▶ **ACTIVITY**: Reproduce word for word the line that contains "隱私權及安全政策 (348, 2435)" and each line that follows it, stopping after the final line of the material.

▶ **GIVEN DATA**:
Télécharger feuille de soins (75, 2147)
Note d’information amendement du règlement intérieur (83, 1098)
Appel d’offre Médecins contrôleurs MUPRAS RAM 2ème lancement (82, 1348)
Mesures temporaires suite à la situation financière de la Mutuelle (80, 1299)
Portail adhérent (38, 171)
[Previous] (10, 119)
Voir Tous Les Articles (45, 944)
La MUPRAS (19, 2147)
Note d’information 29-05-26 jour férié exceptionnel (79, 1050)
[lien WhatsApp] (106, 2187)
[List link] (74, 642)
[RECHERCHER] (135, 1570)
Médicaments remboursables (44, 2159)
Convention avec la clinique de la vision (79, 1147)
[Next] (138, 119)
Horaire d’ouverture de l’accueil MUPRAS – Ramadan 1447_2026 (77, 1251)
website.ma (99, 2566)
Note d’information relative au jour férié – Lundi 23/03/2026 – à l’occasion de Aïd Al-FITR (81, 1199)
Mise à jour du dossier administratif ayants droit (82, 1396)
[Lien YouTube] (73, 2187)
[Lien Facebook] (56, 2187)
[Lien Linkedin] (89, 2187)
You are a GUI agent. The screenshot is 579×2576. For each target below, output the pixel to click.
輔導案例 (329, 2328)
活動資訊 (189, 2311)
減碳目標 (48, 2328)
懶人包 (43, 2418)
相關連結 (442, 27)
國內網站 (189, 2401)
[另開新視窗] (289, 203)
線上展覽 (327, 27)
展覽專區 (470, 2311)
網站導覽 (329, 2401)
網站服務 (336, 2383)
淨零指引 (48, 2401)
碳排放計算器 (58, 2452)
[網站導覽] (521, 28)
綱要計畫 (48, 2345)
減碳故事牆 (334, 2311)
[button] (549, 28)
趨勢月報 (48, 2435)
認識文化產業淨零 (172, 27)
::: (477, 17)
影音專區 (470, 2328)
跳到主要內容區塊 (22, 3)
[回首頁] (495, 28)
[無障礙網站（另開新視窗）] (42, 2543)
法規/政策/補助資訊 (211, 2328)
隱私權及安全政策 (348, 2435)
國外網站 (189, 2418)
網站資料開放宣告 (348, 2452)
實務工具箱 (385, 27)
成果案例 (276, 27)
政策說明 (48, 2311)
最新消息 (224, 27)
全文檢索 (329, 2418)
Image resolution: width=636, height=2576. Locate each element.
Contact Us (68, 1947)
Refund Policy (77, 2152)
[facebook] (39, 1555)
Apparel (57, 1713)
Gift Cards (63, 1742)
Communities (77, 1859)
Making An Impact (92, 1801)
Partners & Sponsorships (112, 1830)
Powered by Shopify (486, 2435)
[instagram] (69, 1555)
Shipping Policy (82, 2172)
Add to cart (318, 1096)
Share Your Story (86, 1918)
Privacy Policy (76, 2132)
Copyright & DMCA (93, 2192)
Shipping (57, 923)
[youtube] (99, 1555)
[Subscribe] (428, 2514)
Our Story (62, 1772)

▶ **RESPONSE TO THE TASK**:
隱私權及安全政策 (348, 2435)
國外網站 (189, 2418)
網站資料開放宣告 (348, 2452)
實務工具箱 (385, 27)
成果案例 (276, 27)
政策說明 (48, 2311)
最新消息 (224, 27)
全文檢索 (329, 2418)
Image resolution: width=636, height=2576. Locate each element.
Contact Us (68, 1947)
Refund Policy (77, 2152)
[facebook] (39, 1555)
Apparel (57, 1713)
Gift Cards (63, 1742)
Communities (77, 1859)
Making An Impact (92, 1801)
Partners & Sponsorships (112, 1830)
Powered by Shopify (486, 2435)
[instagram] (69, 1555)
Shipping Policy (82, 2172)
Add to cart (318, 1096)
Share Your Story (86, 1918)
Privacy Policy (76, 2132)
Copyright & DMCA (93, 2192)
Shipping (57, 923)
[youtube] (99, 1555)
[Subscribe] (428, 2514)
Our Story (62, 1772)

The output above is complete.